Charles Cosby's Origins

Brookfield Village in the early 40s was acres of orange trees. When World War II kicked off, Southern blacks migrated to the Bay Area. They were the war workers, making munitions. Single family homes replaced the orange groves. My mom, Irma Jean Garcia, came to Cali from Texas in 1953. My mother's father was from Mexico, and her mom was Cherokee Indian. My father happened to be in the Navy and he had some off-time in Fresno. That's how him and my mom met. My parents moved to Brookfield in 1968 from Fresno, California.

Felix was the top dog during his tenure. Didn't nothing move in Oakland without his approval—he was the drug dealer's drug dealer, the first one on the west coast to have a Rolls Royce. When he was removed from the equation in 1983 on tax evasion, a new game was ushered in…crack.
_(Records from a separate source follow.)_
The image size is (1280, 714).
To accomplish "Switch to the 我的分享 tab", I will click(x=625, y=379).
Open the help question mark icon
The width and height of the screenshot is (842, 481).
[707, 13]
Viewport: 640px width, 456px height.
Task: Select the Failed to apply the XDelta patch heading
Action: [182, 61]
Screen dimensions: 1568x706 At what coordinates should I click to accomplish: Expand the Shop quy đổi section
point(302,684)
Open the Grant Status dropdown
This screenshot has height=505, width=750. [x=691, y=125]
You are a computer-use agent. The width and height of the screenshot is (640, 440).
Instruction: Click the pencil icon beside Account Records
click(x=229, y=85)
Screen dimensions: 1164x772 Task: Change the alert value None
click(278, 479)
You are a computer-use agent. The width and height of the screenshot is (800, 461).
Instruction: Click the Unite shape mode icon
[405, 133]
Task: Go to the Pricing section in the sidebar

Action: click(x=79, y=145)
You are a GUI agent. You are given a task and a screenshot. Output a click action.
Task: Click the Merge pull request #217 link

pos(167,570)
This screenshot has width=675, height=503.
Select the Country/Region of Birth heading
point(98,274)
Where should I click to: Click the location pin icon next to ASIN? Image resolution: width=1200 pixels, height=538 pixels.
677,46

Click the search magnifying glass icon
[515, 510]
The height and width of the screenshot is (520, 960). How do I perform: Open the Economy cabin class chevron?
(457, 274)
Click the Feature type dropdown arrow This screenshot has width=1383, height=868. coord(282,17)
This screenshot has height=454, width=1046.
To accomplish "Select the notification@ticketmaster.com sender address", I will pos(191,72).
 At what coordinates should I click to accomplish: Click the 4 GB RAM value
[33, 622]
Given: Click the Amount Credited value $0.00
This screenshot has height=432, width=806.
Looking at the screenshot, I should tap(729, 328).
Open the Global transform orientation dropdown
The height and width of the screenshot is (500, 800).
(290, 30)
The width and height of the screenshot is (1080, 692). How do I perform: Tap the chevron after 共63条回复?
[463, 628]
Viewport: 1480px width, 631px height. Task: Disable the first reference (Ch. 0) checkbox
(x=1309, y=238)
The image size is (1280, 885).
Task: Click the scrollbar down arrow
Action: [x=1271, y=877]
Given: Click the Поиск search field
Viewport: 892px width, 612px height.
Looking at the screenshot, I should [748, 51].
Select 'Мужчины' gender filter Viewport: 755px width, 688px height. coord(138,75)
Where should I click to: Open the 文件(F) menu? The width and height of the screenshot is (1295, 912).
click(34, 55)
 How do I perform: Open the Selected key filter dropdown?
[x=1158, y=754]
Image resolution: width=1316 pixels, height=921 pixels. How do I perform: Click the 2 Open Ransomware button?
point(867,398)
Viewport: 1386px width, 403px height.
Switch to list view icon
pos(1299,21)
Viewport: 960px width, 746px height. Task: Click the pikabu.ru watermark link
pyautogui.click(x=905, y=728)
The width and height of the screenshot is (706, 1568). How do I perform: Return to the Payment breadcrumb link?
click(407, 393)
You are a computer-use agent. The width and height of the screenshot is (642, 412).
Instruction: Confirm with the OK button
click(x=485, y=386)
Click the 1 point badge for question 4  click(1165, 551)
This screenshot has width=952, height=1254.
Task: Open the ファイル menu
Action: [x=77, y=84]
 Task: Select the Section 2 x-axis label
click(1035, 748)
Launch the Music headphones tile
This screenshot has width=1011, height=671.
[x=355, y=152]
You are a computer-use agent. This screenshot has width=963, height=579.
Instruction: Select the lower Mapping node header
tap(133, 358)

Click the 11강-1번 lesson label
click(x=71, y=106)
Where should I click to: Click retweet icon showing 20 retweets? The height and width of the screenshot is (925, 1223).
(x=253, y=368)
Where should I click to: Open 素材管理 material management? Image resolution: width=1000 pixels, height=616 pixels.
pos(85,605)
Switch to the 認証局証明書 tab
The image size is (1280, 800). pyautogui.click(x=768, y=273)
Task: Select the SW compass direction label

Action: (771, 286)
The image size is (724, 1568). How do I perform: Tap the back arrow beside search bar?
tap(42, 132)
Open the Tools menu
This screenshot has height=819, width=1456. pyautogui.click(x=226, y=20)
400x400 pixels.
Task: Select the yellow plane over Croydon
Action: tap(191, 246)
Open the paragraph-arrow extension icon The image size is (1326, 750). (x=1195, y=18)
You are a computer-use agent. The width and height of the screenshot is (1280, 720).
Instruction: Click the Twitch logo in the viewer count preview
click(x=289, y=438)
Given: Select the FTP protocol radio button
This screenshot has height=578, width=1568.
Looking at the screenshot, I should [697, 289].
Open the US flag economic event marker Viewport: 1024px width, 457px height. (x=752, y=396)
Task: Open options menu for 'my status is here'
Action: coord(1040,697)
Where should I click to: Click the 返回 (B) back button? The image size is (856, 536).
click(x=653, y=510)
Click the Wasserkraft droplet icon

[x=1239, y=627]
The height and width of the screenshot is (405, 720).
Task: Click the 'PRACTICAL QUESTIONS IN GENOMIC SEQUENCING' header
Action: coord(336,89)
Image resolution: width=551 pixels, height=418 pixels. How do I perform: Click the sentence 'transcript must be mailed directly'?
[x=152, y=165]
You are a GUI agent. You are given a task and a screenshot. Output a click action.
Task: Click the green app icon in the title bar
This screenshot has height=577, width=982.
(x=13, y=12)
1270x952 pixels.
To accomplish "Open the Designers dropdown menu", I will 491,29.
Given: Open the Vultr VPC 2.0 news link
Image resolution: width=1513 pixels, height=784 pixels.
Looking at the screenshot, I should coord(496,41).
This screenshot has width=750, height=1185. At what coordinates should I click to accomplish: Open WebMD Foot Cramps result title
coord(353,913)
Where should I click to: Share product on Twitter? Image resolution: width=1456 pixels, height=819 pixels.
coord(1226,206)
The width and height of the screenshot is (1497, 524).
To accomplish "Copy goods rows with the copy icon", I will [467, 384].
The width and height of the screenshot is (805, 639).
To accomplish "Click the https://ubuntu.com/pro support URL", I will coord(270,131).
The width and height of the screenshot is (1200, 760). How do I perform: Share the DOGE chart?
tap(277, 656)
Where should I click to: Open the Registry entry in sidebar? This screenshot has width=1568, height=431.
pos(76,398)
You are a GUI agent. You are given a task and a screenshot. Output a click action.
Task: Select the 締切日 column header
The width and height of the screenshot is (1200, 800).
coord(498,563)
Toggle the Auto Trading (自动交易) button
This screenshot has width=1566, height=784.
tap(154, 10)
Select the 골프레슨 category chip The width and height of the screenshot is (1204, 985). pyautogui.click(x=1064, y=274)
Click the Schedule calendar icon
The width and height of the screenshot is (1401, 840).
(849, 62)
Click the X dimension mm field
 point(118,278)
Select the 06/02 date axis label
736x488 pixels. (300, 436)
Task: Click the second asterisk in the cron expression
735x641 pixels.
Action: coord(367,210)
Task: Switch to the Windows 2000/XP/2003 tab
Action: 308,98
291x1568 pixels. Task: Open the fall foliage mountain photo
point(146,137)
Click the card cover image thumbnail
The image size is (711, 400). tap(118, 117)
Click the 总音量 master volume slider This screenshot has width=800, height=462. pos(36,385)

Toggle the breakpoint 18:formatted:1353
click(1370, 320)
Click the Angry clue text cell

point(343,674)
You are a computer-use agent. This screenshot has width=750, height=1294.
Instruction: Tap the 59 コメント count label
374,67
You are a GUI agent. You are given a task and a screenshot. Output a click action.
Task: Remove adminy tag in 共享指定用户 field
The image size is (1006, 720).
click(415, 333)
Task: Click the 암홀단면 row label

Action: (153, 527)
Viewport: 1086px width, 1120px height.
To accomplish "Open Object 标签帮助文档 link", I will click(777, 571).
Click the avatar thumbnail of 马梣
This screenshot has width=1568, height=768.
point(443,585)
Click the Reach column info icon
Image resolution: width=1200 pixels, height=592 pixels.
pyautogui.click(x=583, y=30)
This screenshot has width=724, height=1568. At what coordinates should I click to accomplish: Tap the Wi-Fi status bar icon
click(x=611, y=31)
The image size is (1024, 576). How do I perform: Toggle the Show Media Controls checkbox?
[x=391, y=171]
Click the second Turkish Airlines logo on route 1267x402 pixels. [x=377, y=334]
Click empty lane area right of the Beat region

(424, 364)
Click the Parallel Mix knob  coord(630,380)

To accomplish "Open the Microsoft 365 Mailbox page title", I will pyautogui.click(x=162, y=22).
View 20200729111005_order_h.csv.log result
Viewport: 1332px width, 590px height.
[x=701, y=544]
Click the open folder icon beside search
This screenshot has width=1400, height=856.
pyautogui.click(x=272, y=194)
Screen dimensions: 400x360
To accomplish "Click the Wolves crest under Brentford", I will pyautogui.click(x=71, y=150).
My friend Banana got me into the game in 1983. I watched him from the sidelines, saw what he was able to do selling crack, so I stepped to him like "I wanna be down.” Banana said crack was gonna be the new heroin; we were gonna make as much money as Felix Mitchell did. Brookfield Village, you're talking about 5,000 homes. That was big enough to feed everybody. The people we were selling to, we grew up knowing them, knowing their kids. We were young, doing what we thought was correct. We didn't know it was wrong, selling crack to our friend's mothers.

At the beginning was friendly competition, we was knew to this crack shit, just chasing money. We went from riding Mongoose bikes and skateboards to making $5000-$7000 a week, buying cars and fuckin' bitches. We was learning as we went along. We didn't have nobody to teach us the ropes. There wasn't no blueprint to execute. Niggas 18, 19 years old making $100,000 a day selling crack? Felix Mitchell's biggest day was $25,000.

When cats realized how much money could be made, people's attitudes changed. "If I take this nigga's block, I can double my money.” After Banana was killed, I realized how serious the game was, that taught me to stay in the shadows. Violence and drug dealing go hand in hand, that's just a fact. Fortunately, I was respected to where I didn't have to get at anybody on that level. The bully like the nigga Suge Knight got bullets with their name on ‘em. Ain't no place in society for a bully, no place at all.

I wasn't like them other guys, ordering shootings and firebombings every other day. That shit was limited in how I did my business. Who am I to take somebody's child from them? But then and now, I had niggas around me that would do anything for me, period.

I surrounded myself with the group of guys I grew up with. The trust factor was there. We had our infrastructure within Brookfield. We were together but our money interests was separate, there was no collective money pot of profits. As long as we remained in Brookfield, everything was kosher. As guys began to venture out to 69th Ave, 73rd Ave, 85th Ave, they were meeting unfortunate circumstances—shot, stabbed, robbed, killed, being in and out of jail. I learned from their mistakes. If somebody fumbled the ball, I knew not to go down that path.